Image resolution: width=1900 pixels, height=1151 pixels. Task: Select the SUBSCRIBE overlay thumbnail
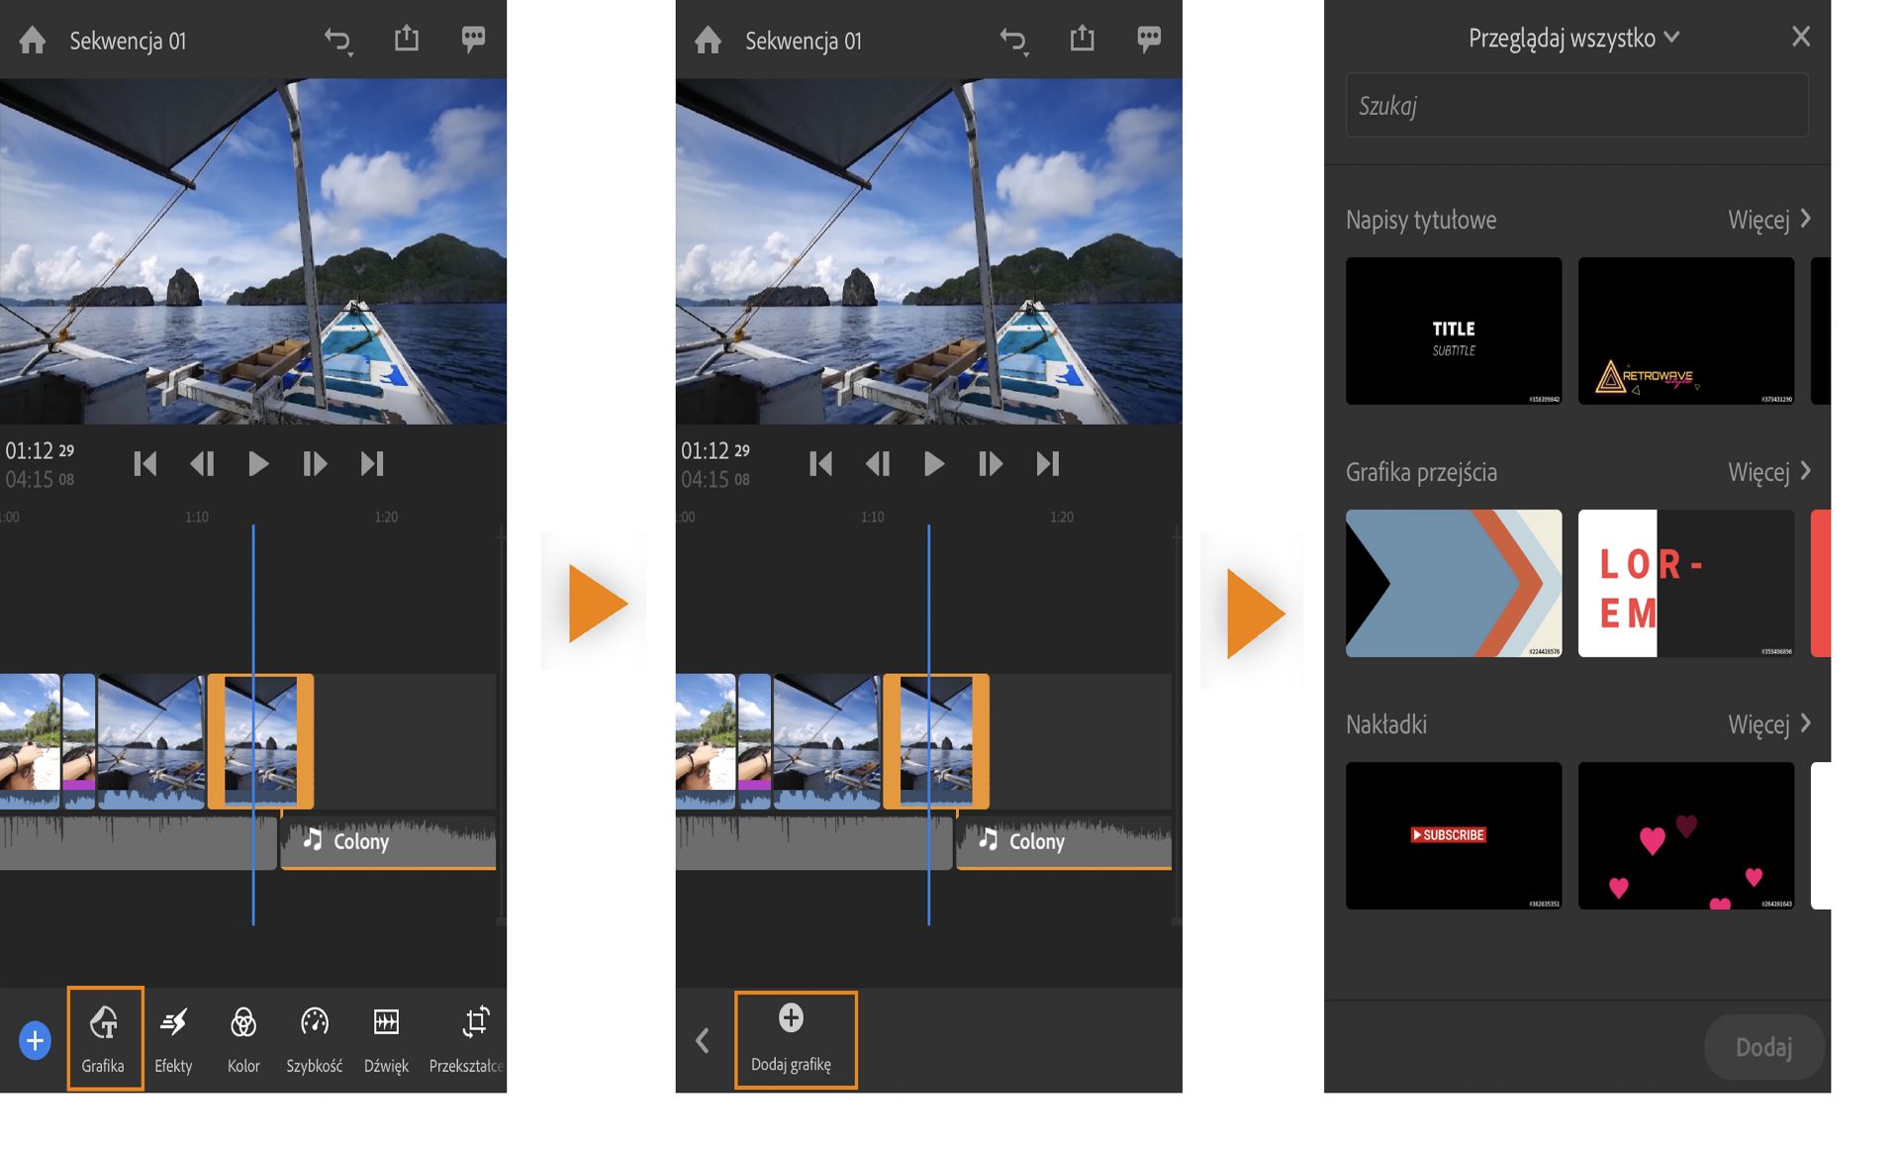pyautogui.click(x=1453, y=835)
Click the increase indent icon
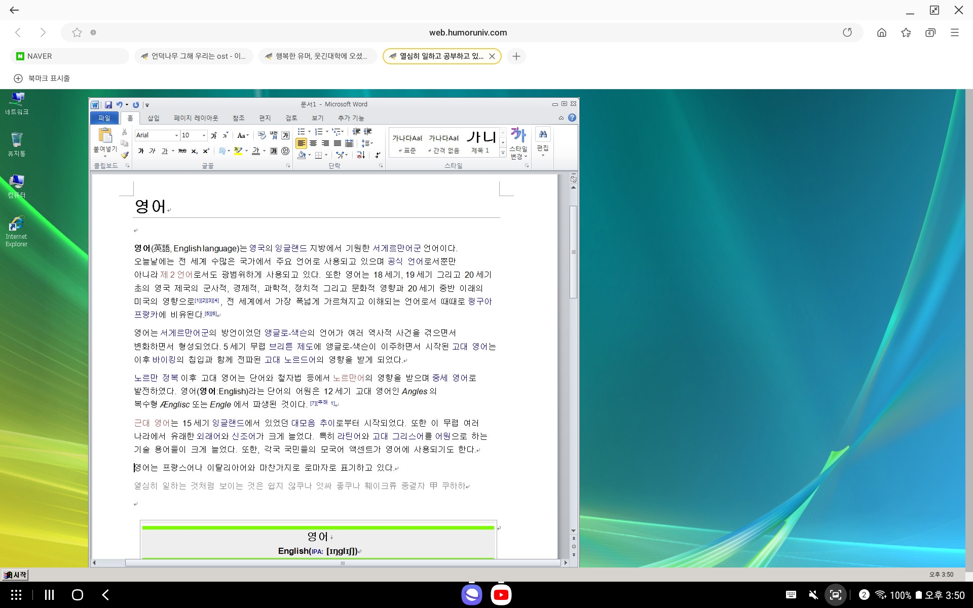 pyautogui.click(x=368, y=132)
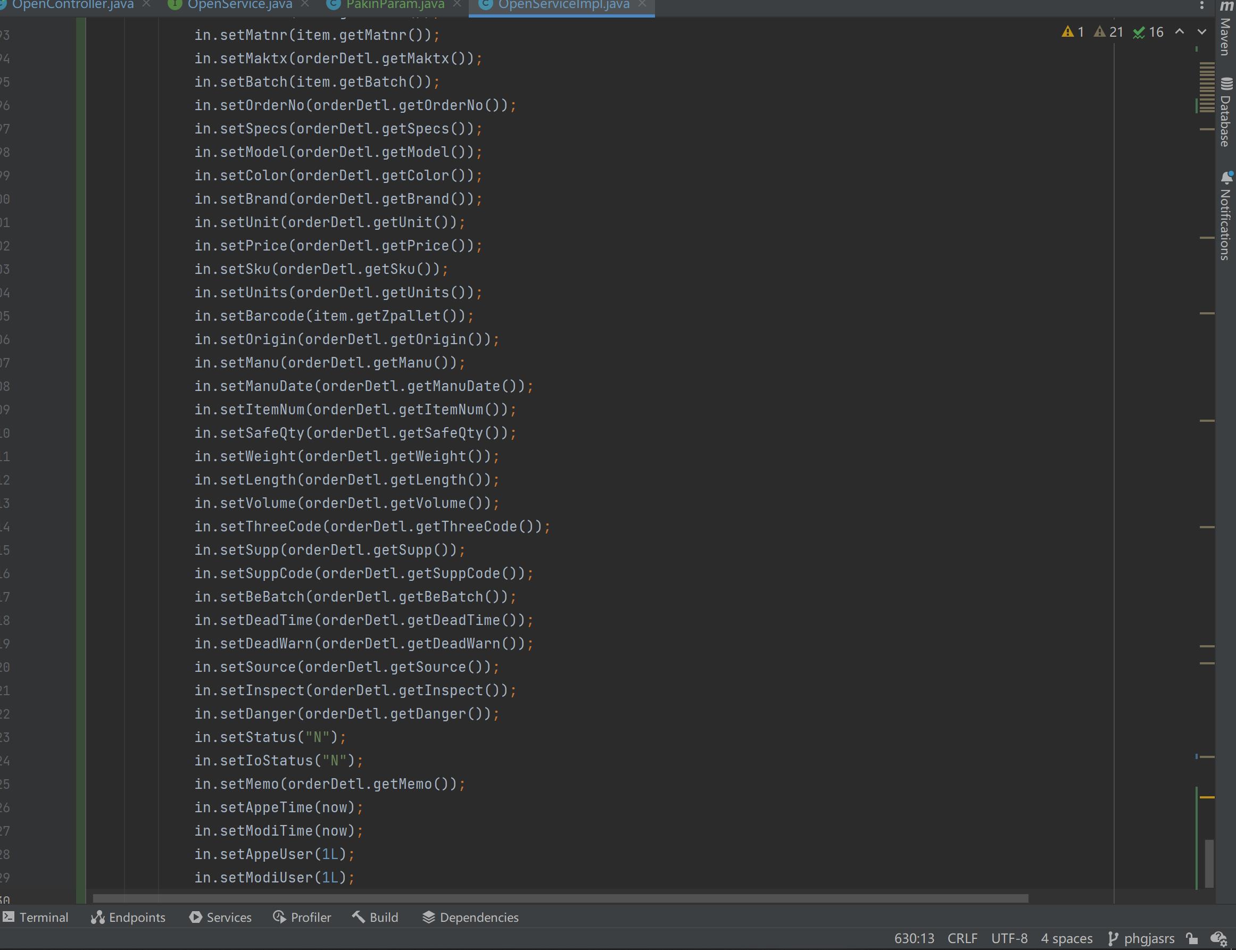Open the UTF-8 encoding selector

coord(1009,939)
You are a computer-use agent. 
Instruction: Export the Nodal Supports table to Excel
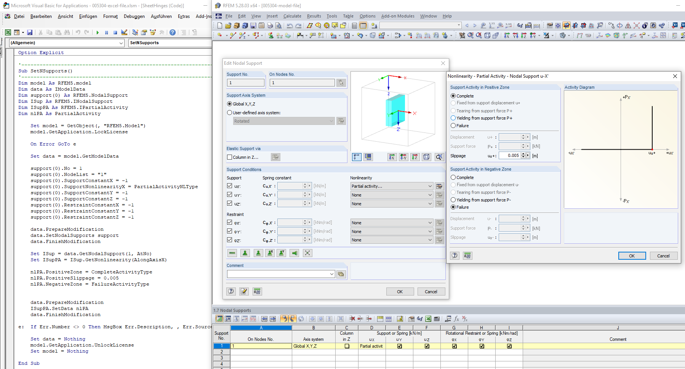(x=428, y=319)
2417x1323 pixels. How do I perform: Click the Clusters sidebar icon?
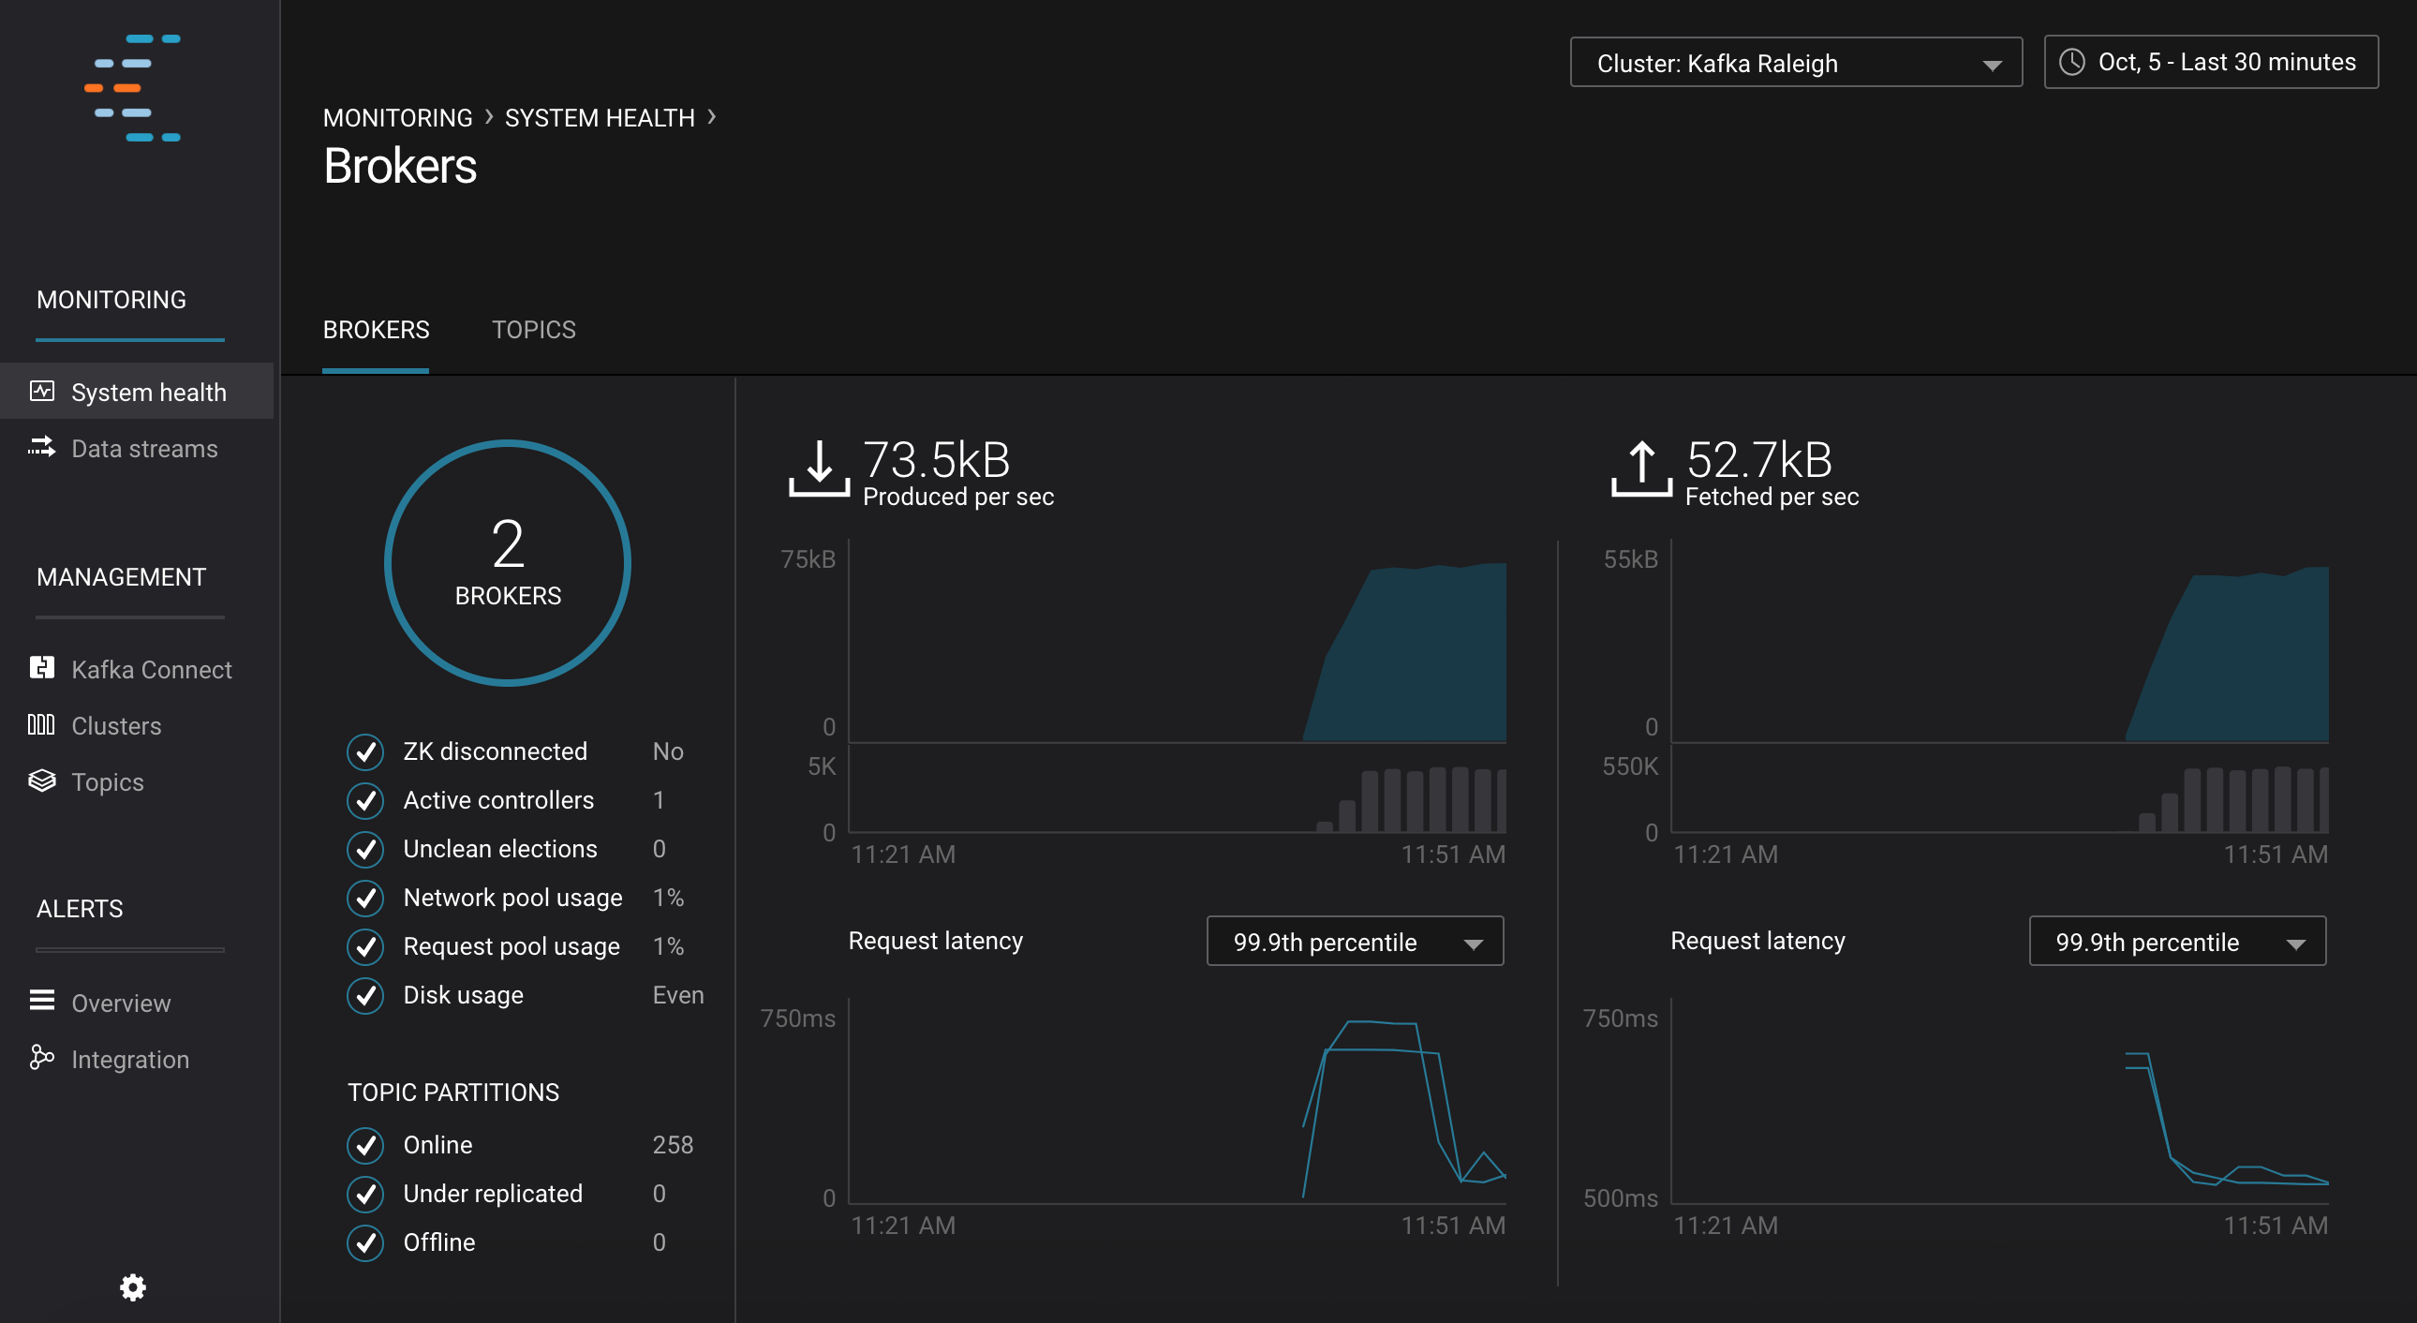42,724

_What you need to do_
Only those lines from the one containing "You are a computer-use agent." to the end of the material above, retyped exactly and without pictures, belong in your reply.

_Expected answer_
You are a computer-use agent. 
Instruction: Export the Nodal Supports table to Excel
(x=428, y=319)
2417x1323 pixels. How do I perform: Click the Clusters sidebar icon?
42,724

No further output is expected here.